Secondo quanto stabilito dall’art. 498 c.p.p., l’esame viene condotto inizialmente dalla parte che ha chiesto di sentire il testimone, la quale può dunque porre le sue domande per prima; in seguito, la controparte procederà con il controesame del testimone, al termine del quale la parte che ha iniziato l’esame potrà formulare altre domande. L’art. 499 del codice di rito prevede che tali domande vertano necessariamente su fatti specifici, i quali costituiscono l’oggetto di prova: spetta al presidente il compito di assicurare la pertinenza delle domande rivolte dalle parti ai soggetti esaminati, avendo egli la facoltà di escluderle intervenendo direttamente a dibattimento. 

Con riferimento all’esame dei consulenti tecnici di parte, nonostante emerga un contrasto giurisprudenziale sul tema, non sembra gravare su di loro l’obbligo di dire la verità ex art 497 comma 2 del codice. Infatti, l’osservanza di tale obbligo potrebbe pregiudicare gli interessi della parte, potenzialmente in conflitto con quanto eventualmente esposto dall’esperto. A conferma dell’assenza dell’obbligo di dire la verità per il consulente tecnico di parte, depone la mancata previsione di dare lettura della dichiarazione prevista dall’articolo 226 c.p.p. per il perito: “Consapevole della responsabilità morale e giuridica che assumo nello svolgimento dell’incarico, mi impegno ad adempiere al mio ufficio senza altro scopo che quello di far conoscere la verità e a mantenere il segreto su tutte le operazioni peritali”. Tuttavia, la questione assume scarsa rilevanza, dal momento che spesso  l’apporto conoscitivo del consulente tecnico non si limita all’esposizione di valutazioni, bensì consiste nell’enunciazione di dati oggettivi, per cui egli dovrà necessariamente ispirarsi ai principi di lealtà e sincerità posti a fondamento della formazione della prova nel processo penale.

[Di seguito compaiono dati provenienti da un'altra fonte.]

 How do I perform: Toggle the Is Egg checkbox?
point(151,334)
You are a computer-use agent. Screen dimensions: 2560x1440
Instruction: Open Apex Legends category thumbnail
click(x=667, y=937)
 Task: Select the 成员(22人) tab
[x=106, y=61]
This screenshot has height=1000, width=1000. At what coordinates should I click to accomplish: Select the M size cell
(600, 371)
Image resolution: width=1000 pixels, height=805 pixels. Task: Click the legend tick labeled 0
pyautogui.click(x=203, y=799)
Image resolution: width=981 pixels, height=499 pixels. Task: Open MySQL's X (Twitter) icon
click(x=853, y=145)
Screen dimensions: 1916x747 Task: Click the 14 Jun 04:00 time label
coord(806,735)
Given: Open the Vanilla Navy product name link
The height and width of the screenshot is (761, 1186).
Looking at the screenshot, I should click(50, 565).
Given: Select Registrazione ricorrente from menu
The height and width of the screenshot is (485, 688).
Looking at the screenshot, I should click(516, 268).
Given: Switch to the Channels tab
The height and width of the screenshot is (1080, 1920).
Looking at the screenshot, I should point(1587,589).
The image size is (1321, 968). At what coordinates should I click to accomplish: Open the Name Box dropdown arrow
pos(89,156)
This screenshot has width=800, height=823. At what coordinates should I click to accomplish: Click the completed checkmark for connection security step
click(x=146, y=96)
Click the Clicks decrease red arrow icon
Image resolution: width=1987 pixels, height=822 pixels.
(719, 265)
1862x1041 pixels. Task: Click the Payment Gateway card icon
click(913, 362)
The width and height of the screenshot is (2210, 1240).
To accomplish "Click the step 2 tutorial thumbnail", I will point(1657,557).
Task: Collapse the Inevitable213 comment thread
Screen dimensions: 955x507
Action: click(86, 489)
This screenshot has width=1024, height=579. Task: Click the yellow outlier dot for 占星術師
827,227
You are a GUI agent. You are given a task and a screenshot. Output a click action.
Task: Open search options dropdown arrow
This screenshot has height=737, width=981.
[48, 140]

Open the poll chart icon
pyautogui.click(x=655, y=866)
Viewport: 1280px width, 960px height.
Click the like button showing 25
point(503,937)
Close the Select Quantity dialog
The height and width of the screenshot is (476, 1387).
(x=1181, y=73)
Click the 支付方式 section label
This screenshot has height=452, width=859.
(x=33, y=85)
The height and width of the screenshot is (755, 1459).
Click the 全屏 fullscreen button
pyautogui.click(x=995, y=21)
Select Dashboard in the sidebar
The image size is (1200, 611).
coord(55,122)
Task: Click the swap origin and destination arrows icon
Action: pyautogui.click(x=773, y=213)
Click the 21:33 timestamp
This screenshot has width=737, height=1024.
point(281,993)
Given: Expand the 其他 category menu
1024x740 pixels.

Rispetto alla natura giuridica del consulente tecnico di parte, essa non può considerarsi integralmente assimilabile a quella di testimone, dal momento che prevale per lui la qualifica di ausiliario di parte, anche in momenti differenti rispetto a quelli legati alla deposizione. In particolare, ciò emerge dall’impossibilità per i testimoni esaminati di comunicare anche con i consulenti tecnici nel corso dell’udienza, oltre che dalla facoltà riconosciuta alle parti di nominare, fuori dai casi di perizia, fino a due consulenti, i quali potranno proporre autonomamente pareri e memorie. 

Al termine dell’esame di testimoni, periti e consulenti tecnici, potranno essere ascoltate le parti che ne abbiano fatto richiesta o che vi abbiano acconsentito, tra i quali può figurare anche l’imputato che abbia liberamente scelto di sottoporsi all’esame e al successivo controesame

Qualora l’esame dell’imputato venga richiesto dalla controparte, egli potrà rifiutarsi, rendendo così leggibili - e dunque utilizzabili – i verbali delle dichiarazioni rese durante la fase preliminare. Tuttavia, anche se l’imputato accetta l’esame, tali atti potranno essere utilizzati per le contestazioni e allegati al fascicolo del dibattimento, ferma restando in capo al soggetto la facoltà di non rispondere a singole domande.